What to produce
Extract every line of the listing below that contains the string "label".

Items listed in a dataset
◆ ◆ ◆ ◆ ◆ ◆ ◆

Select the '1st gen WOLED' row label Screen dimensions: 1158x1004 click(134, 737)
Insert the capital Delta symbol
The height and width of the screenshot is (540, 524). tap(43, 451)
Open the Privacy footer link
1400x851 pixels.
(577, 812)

◆ ◆ ◆ ◆ ◆ ◆ ◆

Solved problem
Select the '1st gen WOLED' row label Screen dimensions: 1158x1004 click(134, 737)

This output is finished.